- **THE PROBLEM**
In the stretch of the listing from the line containing "Choose the Ellipse drawing tool" through the end of the listing, swap "drawing" for "shape" and write out only those lines, with nothing else changed. Leave the pictures out.

════════

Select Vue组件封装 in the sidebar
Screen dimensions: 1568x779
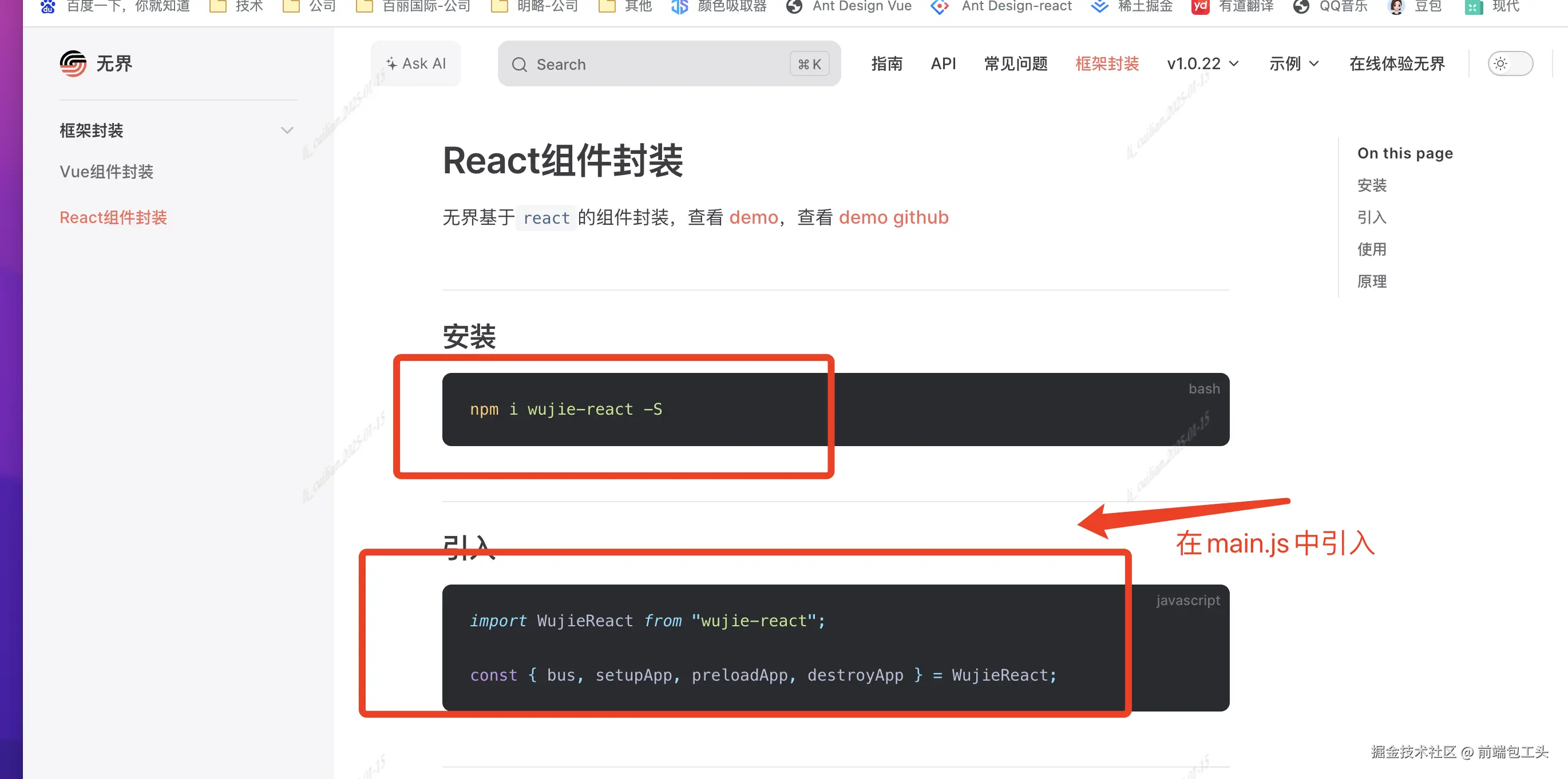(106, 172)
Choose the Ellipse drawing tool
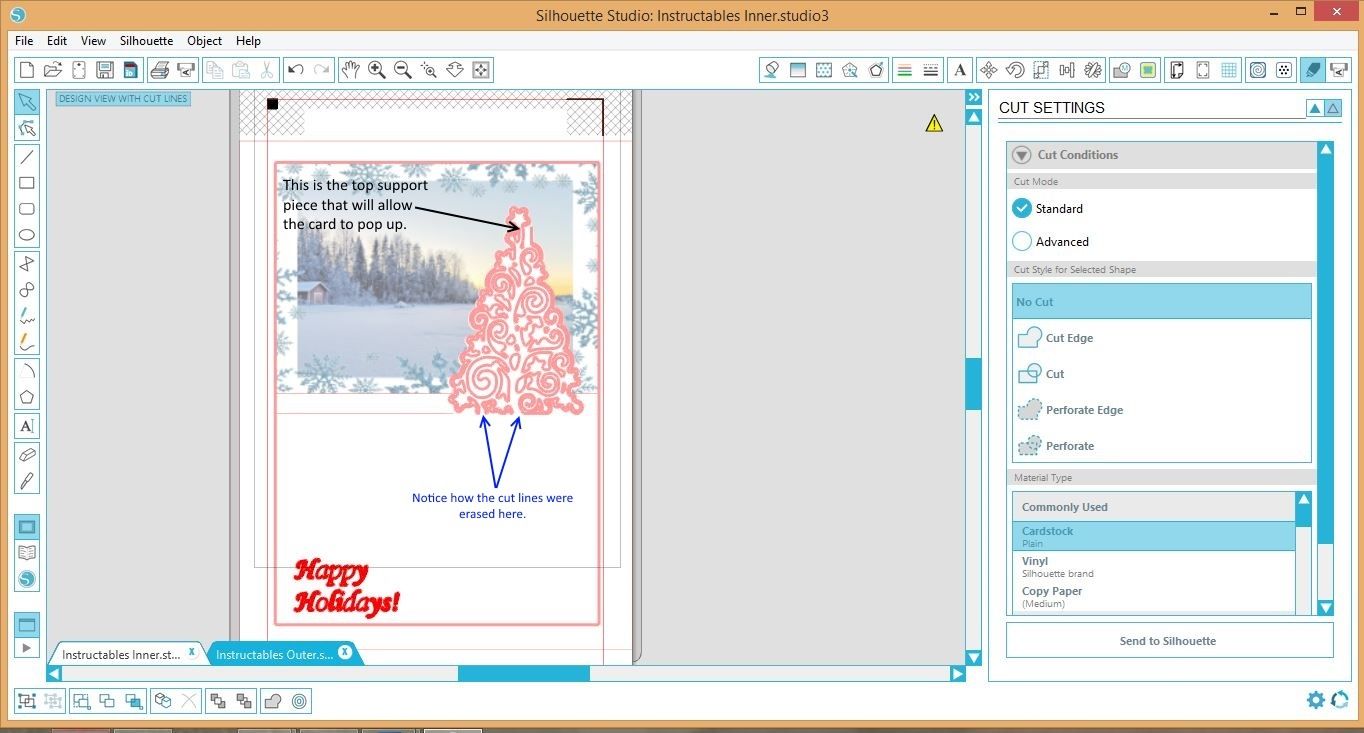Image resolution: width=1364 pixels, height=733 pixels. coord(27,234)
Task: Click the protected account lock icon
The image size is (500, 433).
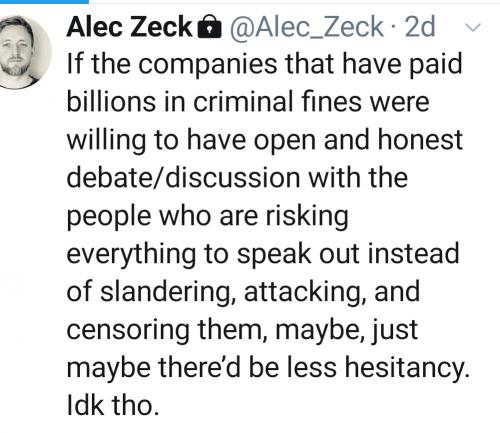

════════

- **PROBLEM SOLUTION**
Choose the Ellipse shape tool
Image resolution: width=1364 pixels, height=733 pixels. coord(27,234)
Task: Click the protected account lock icon
The image size is (500, 433).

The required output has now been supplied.